Shakespeare’s Hamlet, O’Neill’s Long Day’s Journey, Literary Criticism, Literary Madness, and Psychosis vs. Multiple Personality
As discussed in past posts, both Hamlet and the mother in Long Day’s Journey have multiple personality, which is missed by most literary critics and English professors.
Those who have suspected Hamlet’s multiple personality usually cite his changeability and inconsistence. And I applaud them, since one clue to the possible presence of multiple personality is, indeed, a puzzling inconsistency.
However, as noted in a recent post, the strongest evidence for Hamlet’s multiple personality is his hallucination of the Ghost in the bedroom scene, since that type of hallucination is seen only in multiple personality.
But, you might wonder, if that’s true, why hasn’t it been noted before by other psychiatrists? The reason is that most of those other psychiatrists were psychoanalysts. And, as I’ve explained in many posts, Freud and psychoanalytic literary theory have a blind spot for multiple personality.
So, am I saying that literary critics and literature professors should learn about multiple personality? After all, they are not psychiatrists. Isn’t it sufficient for them to speak of literary “madness” and leave it at that?

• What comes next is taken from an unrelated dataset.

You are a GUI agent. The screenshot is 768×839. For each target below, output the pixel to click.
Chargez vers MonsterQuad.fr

At the very least, I would urge them to distinguish between two types of “madness” in literature: psychosis vs. multiple personality.

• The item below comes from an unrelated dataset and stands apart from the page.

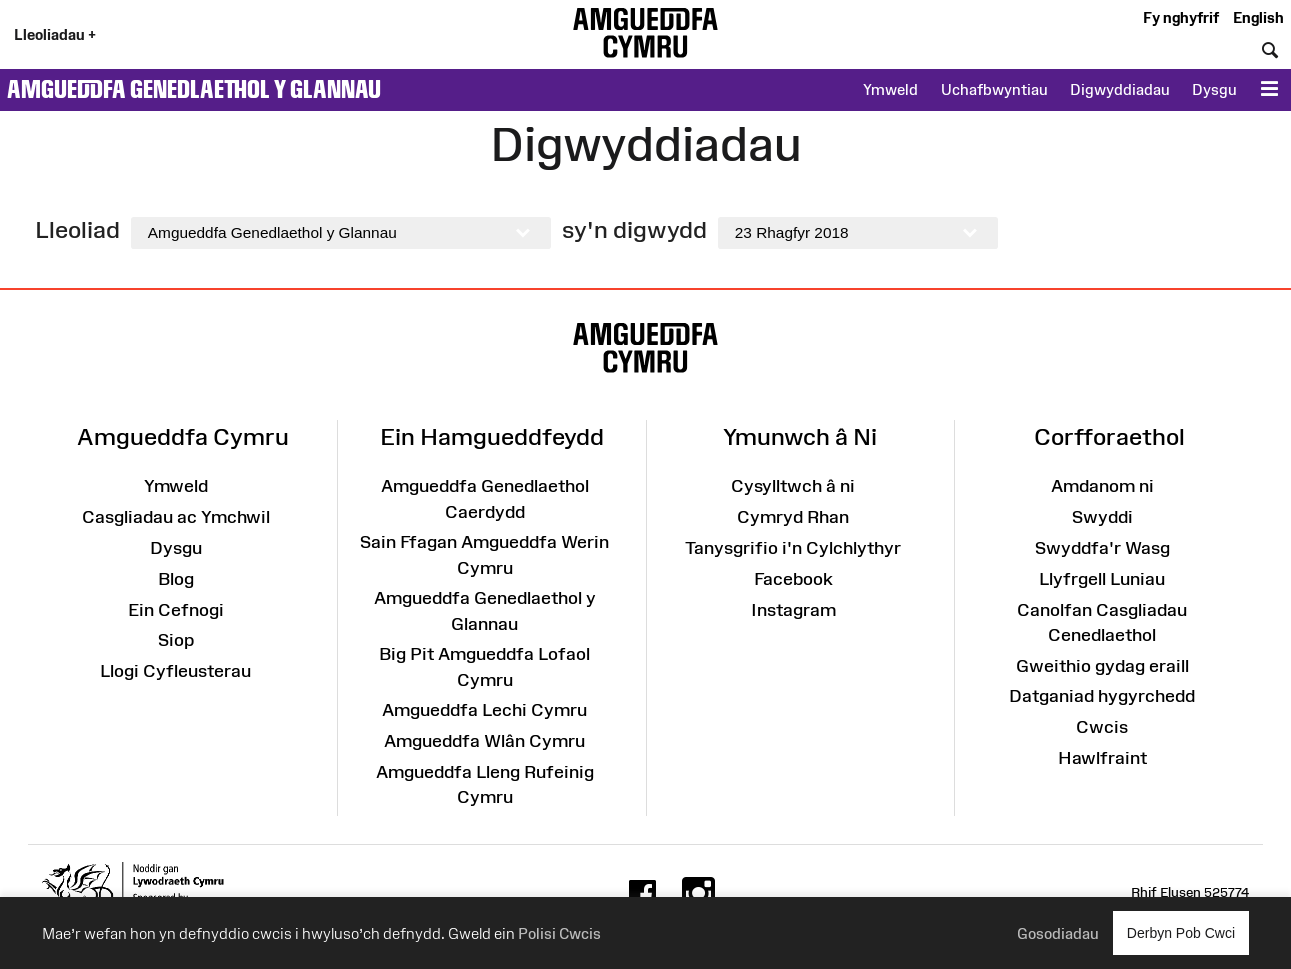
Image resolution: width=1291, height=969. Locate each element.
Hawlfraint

Psychosis (which includes schizophrenia) means having hallucinations and/or delusions, together with an inability to understand why these perceptions and beliefs are not shared by everybody else; in short, an inability to test reality.
Thus, when novelists hallucinate, impersonate, and/or converse with, their characters, it is not psychosis, because novelists—even though, like Toni Morrison, they may describe such experiences as “more real then real”—know very well that it is subjective.